Declarative Analysis of Binary Code with G. Gary Tan
The ability to analyze binary code without access to source code has always been a highly sought-after goal for computer-security practitioners. Unfortunately, despite intensive research, most binary-analysis techniques are based on heuristics, make heavy assumptions about compilation toolchains, and/or have limited coverage. In this talk, we present a generic binary-level pointer analysis called BPA, which is based on a novel block memory model and implemented as declarative Datalog rules that can be efficiently solved. Experimental results demonstrate that BPA produces relatively precise results, and is much more scalable than value-set analysis (VSA), the state-of-the-art binary-level pointer analysis. We will present applying BPA to binary reverse engineering and discuss our ongoing effort of building a precise, robust, and scalable binaryanalysis framework, by combining binary analysis with machine learning and by building efficient solvers of declarative binary-analysis rules.

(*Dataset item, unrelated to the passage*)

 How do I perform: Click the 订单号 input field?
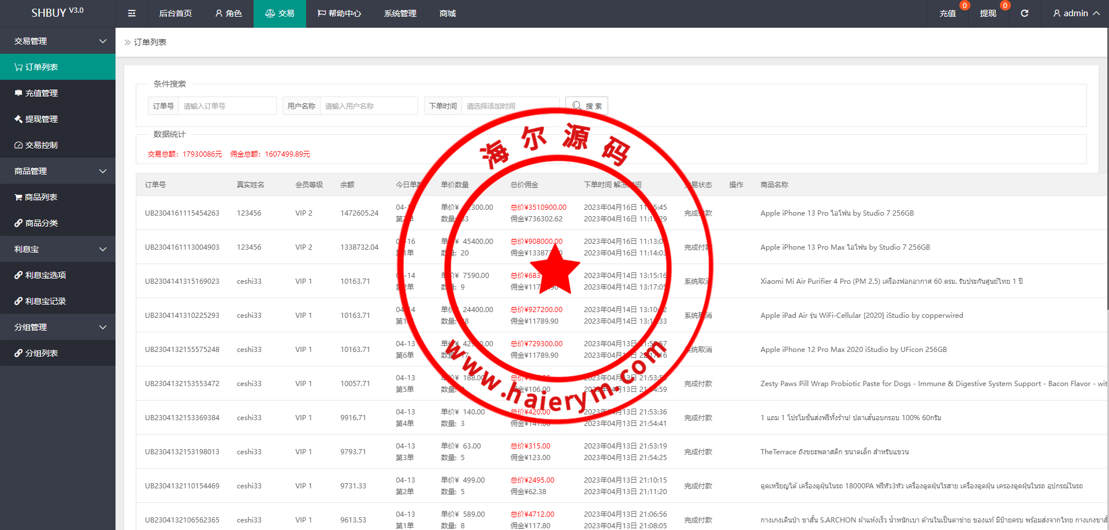[x=227, y=106]
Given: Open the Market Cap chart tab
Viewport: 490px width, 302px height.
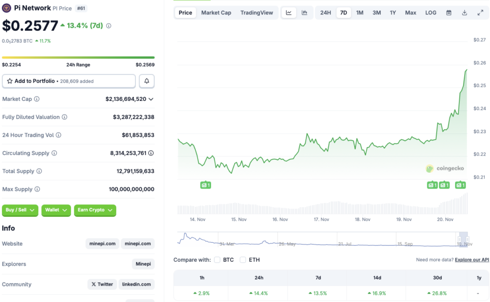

Bio: Dr. G. Gary Tan is a Professor in the Computer Science and Engineering Department of the Pennsylvania State University. He leads Penn State's Security of Software (SOS) Group, which is broadly interested in applying formal method, compiler, and programming language techniques to improving computer security. He currently serves on the DARPA ISAT study group, an advisory group for DARPA. His research group has made substantial contributions to software security, especially in control-flow integrity, software-based fault isolation, automatic privilege separation of software, and interface safety in multilingual software. He received a James F. Will Career Development Professorship, an NSF CAREER Award, two Google Research Awards, a Ruth and Joel Spira Excellence in Teaching Award at Penn State, a Distinguished Reviewer Award at 2018 IEEE Symposium on Security and Privacy, and some best paper awards at academic conferences.